═════ EXERCISE INPUTS
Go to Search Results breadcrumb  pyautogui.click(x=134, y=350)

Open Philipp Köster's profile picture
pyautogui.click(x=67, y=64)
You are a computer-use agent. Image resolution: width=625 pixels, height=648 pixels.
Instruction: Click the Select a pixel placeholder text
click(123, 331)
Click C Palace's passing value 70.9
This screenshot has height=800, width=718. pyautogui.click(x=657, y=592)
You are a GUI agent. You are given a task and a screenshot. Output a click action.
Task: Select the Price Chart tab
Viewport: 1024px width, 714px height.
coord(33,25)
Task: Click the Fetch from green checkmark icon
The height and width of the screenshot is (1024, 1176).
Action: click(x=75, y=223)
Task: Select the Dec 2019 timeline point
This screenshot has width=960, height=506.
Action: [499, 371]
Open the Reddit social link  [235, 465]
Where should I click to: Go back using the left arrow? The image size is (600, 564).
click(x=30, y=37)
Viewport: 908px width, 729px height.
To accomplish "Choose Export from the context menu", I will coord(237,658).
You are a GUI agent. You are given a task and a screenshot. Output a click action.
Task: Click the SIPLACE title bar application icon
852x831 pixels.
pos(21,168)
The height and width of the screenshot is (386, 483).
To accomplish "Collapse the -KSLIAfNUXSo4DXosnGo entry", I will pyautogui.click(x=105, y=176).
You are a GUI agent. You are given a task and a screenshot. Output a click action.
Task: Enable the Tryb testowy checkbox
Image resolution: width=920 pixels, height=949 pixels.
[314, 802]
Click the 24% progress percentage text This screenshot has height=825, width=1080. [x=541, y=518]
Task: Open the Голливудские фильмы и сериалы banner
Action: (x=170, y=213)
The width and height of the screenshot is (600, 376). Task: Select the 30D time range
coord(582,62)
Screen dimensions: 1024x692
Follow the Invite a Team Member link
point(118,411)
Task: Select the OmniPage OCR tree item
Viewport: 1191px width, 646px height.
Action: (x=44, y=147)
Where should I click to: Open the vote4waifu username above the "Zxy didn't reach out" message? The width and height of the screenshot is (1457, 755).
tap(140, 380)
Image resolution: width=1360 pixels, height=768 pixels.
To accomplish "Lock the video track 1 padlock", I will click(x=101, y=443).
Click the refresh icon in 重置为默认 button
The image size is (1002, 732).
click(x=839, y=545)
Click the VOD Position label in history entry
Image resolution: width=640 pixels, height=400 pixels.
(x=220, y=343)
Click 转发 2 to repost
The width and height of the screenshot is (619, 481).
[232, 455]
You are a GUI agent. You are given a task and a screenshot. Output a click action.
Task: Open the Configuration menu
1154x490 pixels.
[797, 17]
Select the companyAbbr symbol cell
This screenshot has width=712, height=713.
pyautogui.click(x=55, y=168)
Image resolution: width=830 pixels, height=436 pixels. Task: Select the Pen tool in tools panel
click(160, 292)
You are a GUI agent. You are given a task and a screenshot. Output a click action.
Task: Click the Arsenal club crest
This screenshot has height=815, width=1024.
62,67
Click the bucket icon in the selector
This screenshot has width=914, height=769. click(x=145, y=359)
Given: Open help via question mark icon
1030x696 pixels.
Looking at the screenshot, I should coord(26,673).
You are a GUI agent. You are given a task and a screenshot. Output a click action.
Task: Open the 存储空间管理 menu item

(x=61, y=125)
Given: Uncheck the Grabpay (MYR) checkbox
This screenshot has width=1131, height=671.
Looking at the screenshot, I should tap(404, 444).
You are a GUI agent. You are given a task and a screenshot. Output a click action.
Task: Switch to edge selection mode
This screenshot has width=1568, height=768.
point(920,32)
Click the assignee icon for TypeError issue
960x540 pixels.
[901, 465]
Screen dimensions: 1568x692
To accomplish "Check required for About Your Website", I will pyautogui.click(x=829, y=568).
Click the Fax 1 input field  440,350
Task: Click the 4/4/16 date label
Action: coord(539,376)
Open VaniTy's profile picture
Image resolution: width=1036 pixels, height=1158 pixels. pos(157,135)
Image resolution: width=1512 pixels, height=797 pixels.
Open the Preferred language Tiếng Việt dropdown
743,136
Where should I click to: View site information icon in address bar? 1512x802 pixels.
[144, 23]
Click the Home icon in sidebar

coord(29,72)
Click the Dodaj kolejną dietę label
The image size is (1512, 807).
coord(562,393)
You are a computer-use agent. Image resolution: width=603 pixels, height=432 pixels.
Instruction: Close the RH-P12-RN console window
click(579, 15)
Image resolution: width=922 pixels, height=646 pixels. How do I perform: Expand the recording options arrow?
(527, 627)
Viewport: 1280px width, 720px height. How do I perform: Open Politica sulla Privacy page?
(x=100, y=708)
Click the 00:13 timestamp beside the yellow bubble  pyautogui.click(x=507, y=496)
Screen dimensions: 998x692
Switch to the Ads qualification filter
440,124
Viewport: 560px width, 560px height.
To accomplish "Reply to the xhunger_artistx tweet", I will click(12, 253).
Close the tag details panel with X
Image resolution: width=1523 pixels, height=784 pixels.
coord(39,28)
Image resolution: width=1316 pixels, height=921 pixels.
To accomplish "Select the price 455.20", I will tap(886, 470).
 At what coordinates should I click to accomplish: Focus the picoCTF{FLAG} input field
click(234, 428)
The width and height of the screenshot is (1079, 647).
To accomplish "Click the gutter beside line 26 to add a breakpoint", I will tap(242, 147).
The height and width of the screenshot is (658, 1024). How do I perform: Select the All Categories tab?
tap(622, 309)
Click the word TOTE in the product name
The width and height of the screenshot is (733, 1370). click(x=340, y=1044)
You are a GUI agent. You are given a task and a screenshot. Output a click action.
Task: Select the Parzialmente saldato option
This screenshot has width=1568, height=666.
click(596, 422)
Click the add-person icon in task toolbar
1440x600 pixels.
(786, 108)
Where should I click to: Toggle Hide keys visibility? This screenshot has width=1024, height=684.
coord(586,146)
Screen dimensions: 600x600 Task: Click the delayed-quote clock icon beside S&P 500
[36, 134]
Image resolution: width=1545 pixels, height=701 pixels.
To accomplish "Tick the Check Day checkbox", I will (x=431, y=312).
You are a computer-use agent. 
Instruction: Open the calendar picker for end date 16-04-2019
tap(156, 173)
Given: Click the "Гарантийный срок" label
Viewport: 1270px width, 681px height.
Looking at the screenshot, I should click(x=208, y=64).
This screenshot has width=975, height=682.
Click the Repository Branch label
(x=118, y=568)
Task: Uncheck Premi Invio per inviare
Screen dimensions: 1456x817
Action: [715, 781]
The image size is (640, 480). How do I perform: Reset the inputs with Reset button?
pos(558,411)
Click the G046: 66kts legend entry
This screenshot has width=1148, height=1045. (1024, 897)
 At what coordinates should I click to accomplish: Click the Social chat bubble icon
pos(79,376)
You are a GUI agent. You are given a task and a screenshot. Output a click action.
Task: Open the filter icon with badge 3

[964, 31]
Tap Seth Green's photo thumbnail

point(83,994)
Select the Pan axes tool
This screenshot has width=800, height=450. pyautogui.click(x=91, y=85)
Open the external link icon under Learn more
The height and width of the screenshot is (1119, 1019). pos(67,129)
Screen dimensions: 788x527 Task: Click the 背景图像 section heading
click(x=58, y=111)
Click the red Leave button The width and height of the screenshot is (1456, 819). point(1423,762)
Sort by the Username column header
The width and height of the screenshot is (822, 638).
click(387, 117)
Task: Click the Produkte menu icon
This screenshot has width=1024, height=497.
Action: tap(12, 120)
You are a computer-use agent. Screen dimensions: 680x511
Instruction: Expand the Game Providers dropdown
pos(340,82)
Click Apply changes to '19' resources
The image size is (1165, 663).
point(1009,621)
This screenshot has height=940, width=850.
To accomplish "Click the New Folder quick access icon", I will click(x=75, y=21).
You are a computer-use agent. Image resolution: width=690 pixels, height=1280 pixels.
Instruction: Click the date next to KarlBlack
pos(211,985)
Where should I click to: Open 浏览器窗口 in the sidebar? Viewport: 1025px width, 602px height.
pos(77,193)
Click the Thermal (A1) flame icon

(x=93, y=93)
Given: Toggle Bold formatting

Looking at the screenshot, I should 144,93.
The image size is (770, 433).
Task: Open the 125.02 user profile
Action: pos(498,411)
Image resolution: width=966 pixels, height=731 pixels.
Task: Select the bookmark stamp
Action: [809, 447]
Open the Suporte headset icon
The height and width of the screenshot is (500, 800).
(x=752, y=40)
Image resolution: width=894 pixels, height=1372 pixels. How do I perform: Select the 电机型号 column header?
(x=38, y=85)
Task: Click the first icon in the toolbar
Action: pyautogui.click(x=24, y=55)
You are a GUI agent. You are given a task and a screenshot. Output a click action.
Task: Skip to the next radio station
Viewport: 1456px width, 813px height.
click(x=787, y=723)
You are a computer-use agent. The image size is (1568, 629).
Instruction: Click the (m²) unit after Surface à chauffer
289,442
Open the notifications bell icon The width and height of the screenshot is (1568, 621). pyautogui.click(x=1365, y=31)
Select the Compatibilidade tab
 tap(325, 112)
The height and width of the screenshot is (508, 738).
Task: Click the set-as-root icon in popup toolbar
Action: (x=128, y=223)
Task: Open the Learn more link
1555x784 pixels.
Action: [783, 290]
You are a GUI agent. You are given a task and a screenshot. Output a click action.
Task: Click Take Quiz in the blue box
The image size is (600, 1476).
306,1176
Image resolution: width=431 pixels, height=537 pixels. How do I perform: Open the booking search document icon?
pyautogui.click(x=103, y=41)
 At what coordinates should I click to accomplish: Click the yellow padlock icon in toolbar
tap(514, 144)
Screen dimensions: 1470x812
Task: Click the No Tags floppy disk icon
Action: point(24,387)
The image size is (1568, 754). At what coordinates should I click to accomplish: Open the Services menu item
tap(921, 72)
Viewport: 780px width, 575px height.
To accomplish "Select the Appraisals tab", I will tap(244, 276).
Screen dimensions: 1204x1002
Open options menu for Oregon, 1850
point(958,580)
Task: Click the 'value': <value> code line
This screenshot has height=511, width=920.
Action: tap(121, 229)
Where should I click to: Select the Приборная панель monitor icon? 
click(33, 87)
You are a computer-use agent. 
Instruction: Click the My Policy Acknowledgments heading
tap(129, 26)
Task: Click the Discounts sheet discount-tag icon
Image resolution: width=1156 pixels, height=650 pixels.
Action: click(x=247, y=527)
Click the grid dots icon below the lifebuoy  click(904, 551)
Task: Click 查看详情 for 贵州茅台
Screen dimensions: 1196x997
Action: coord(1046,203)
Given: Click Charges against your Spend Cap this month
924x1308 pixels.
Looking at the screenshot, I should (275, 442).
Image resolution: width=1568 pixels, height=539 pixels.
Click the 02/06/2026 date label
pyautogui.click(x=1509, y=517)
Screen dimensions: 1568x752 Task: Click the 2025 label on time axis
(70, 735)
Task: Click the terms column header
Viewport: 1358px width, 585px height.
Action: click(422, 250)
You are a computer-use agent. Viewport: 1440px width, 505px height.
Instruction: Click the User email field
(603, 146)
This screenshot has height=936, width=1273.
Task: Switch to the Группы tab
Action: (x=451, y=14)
══════════
Going through the data above, return each line with the word "Uncheck".

WRITTEN REPLY.
Given: Uncheck the Grabpay (MYR) checkbox
Task: Uncheck Premi Invio per inviare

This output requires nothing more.